*** Begin section ***

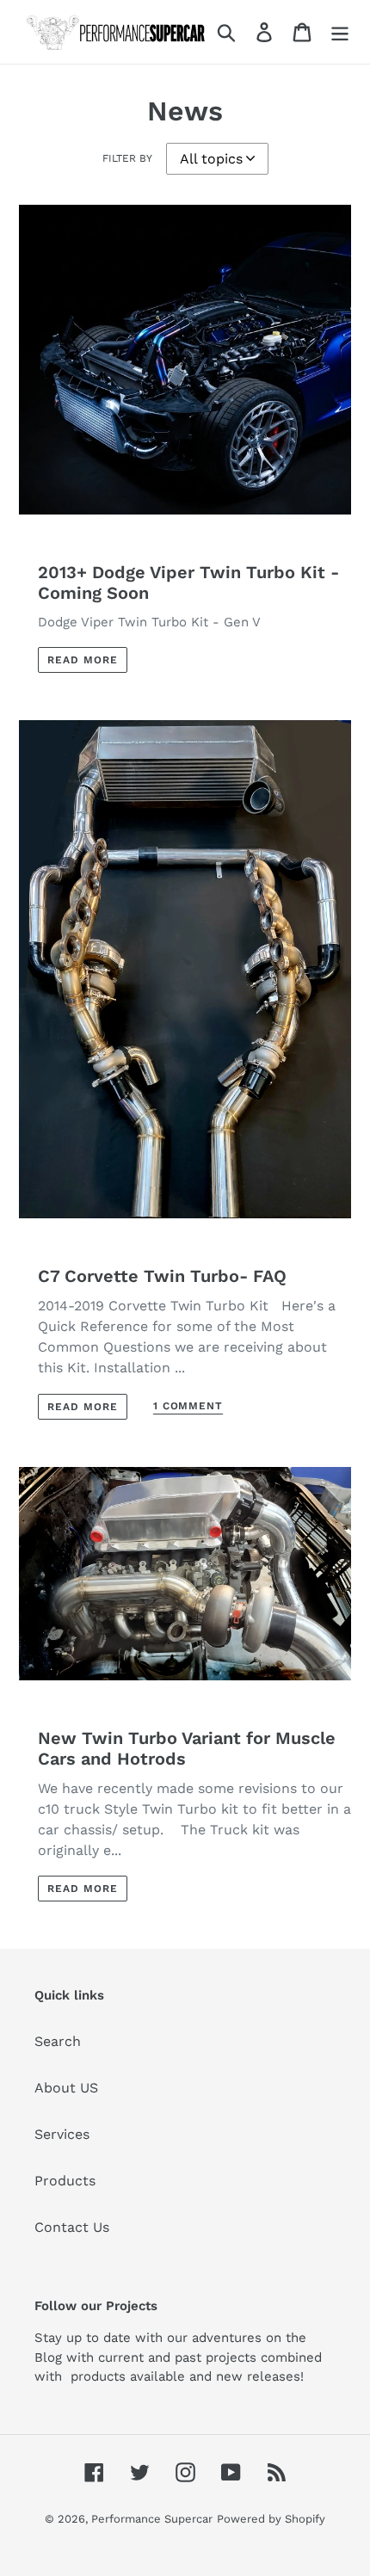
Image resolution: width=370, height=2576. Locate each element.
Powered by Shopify (271, 2518)
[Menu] (340, 32)
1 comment (188, 1406)
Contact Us (71, 2227)
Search (57, 2041)
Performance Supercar (152, 2518)
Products (65, 2180)
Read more (82, 660)
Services (61, 2134)
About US (66, 2088)
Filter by (127, 158)
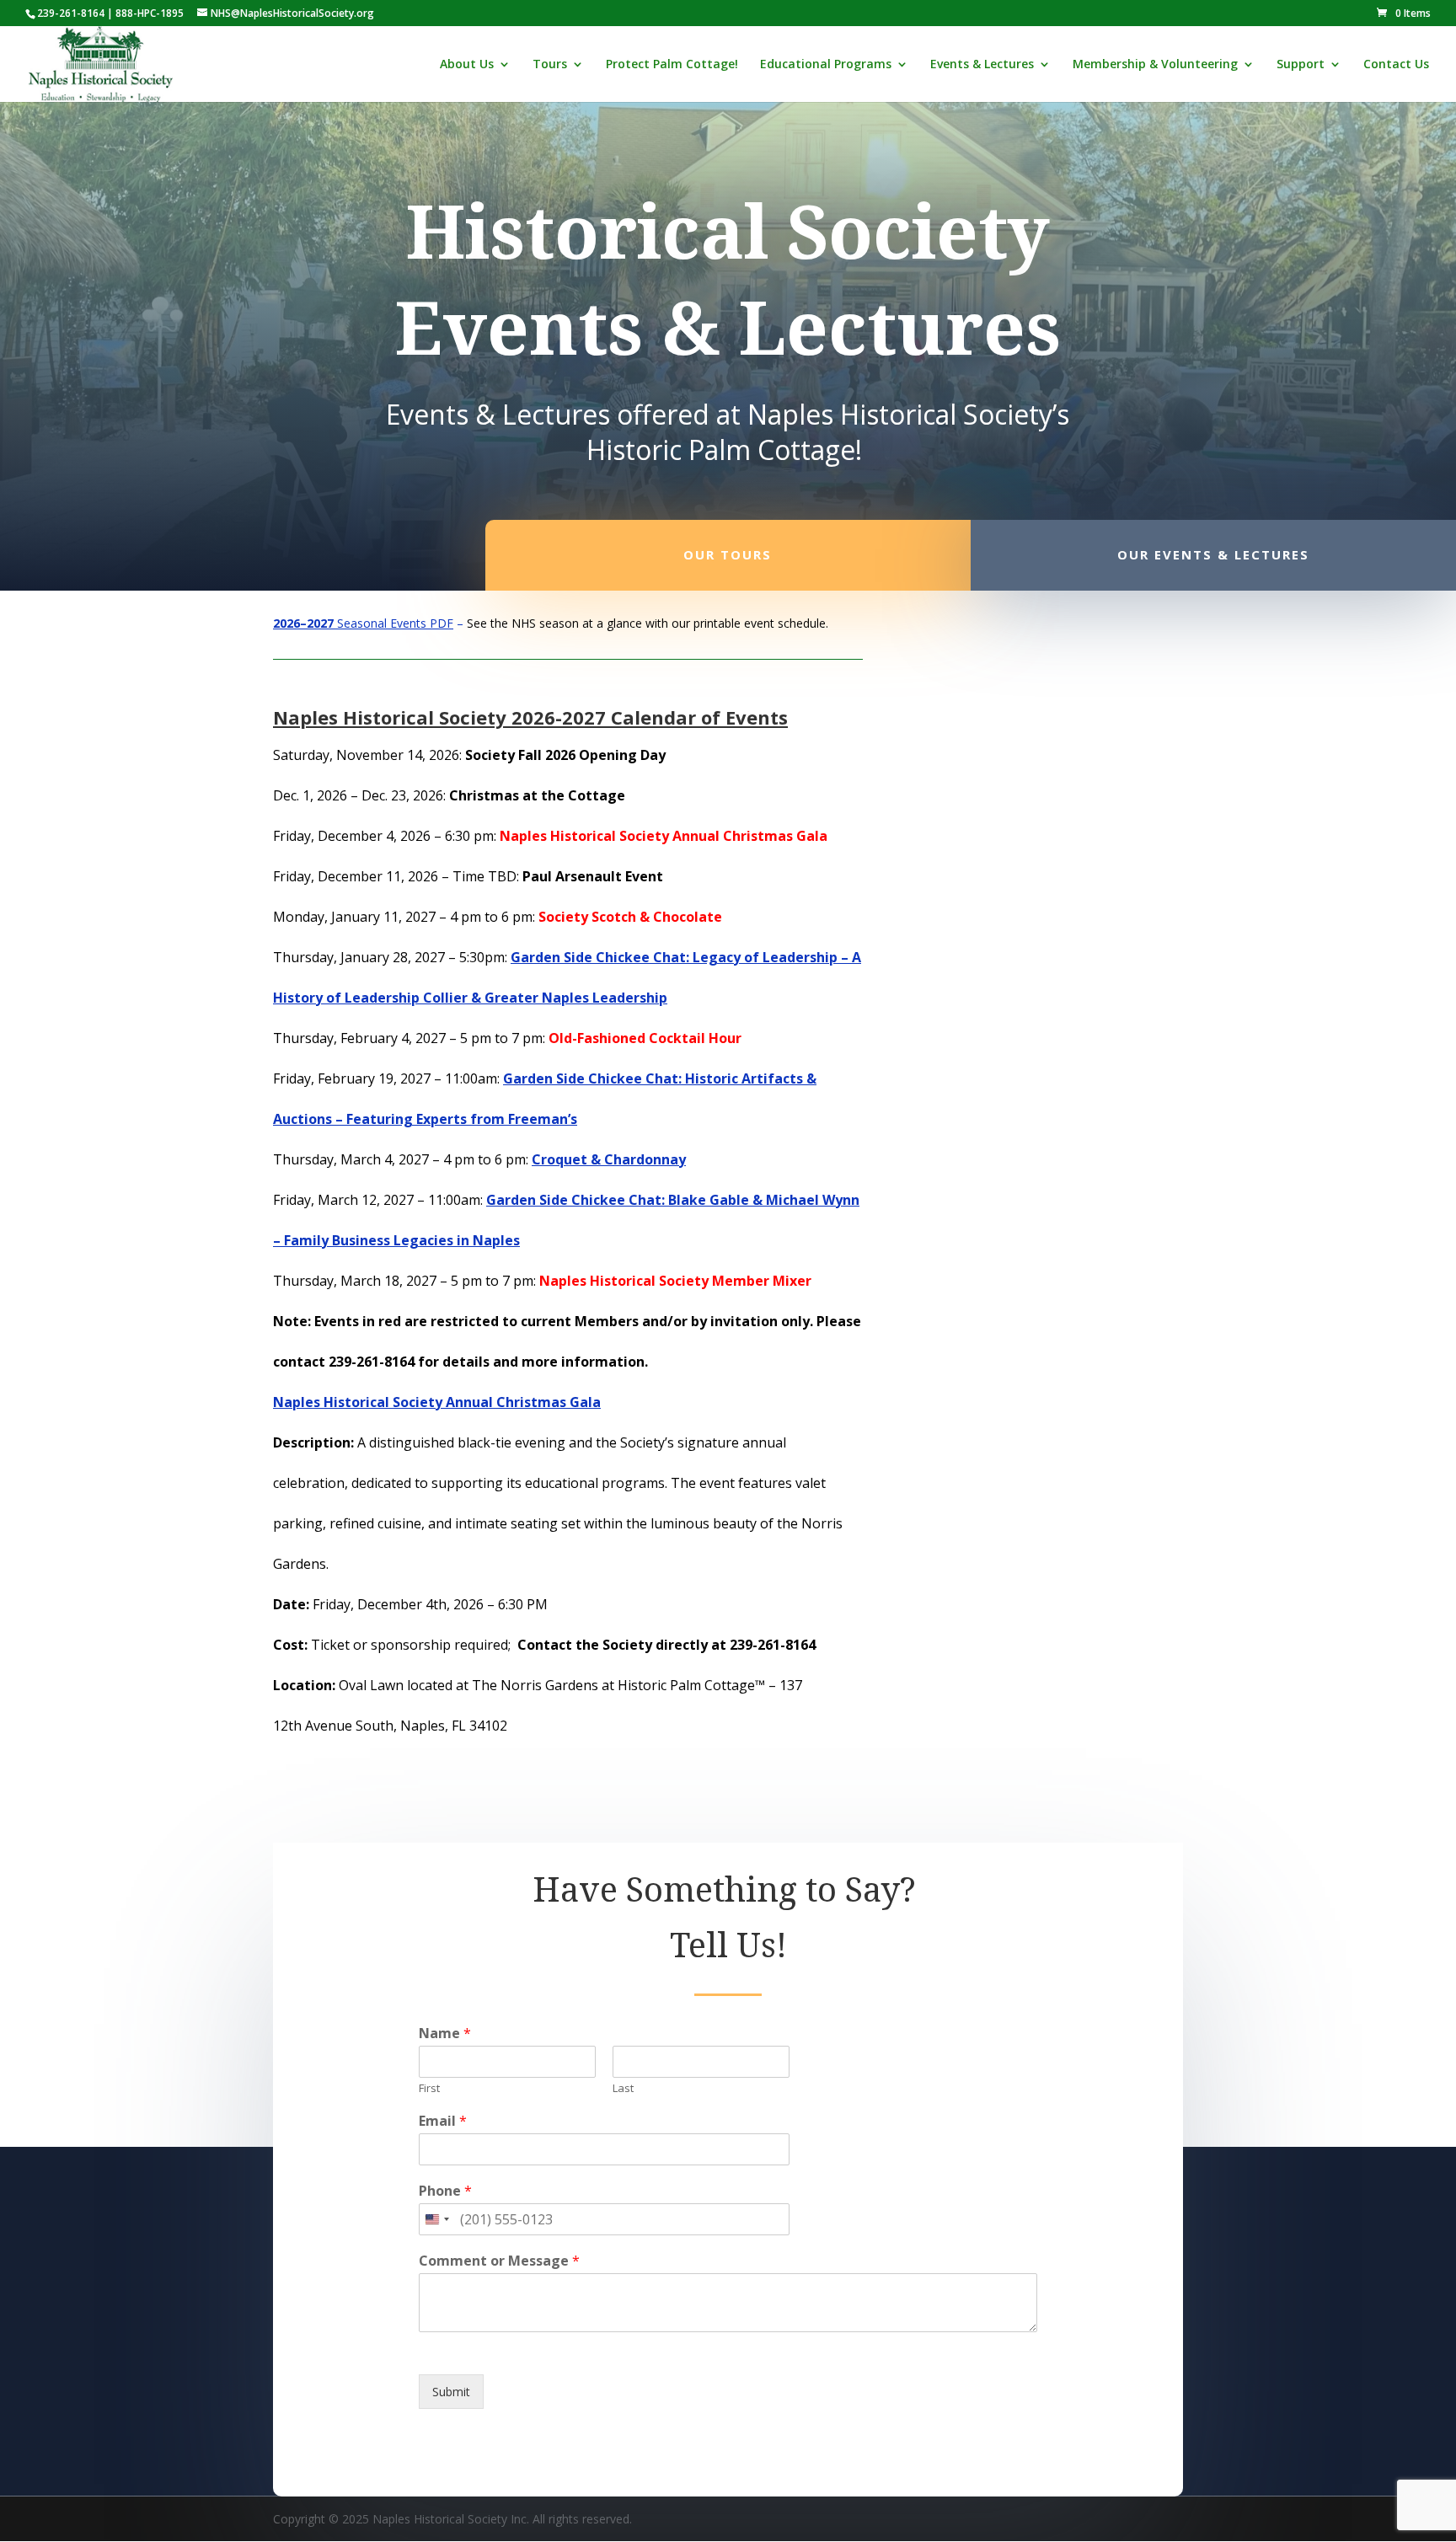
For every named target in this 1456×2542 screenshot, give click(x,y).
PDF (439, 623)
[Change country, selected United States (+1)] (436, 2219)
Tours (550, 65)
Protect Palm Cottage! (672, 65)
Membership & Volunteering (1155, 65)
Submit (451, 2392)
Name (445, 2033)
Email (443, 2121)
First (429, 2088)
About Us (467, 65)
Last (623, 2088)
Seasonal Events (349, 623)
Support (1301, 65)
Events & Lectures (982, 65)
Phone (445, 2191)
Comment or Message (499, 2261)
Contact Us (1396, 65)
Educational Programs (825, 65)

*** End section ***

- _THE PROBLEM_
From the records above, give again only the part that opens with the line containing "Performance Supercar (152, 2518)" and closes with the line containing "PDF (439, 623)". Keep both ends but drop the pictures.

- _ANSWER TO THE PROBLEM_
Performance Supercar (152, 2518)
Products (65, 2180)
Read more (82, 660)
Services (61, 2134)
About US (66, 2088)
Filter by (127, 158)
For every named target in this 1456×2542 screenshot, give click(x,y).
PDF (439, 623)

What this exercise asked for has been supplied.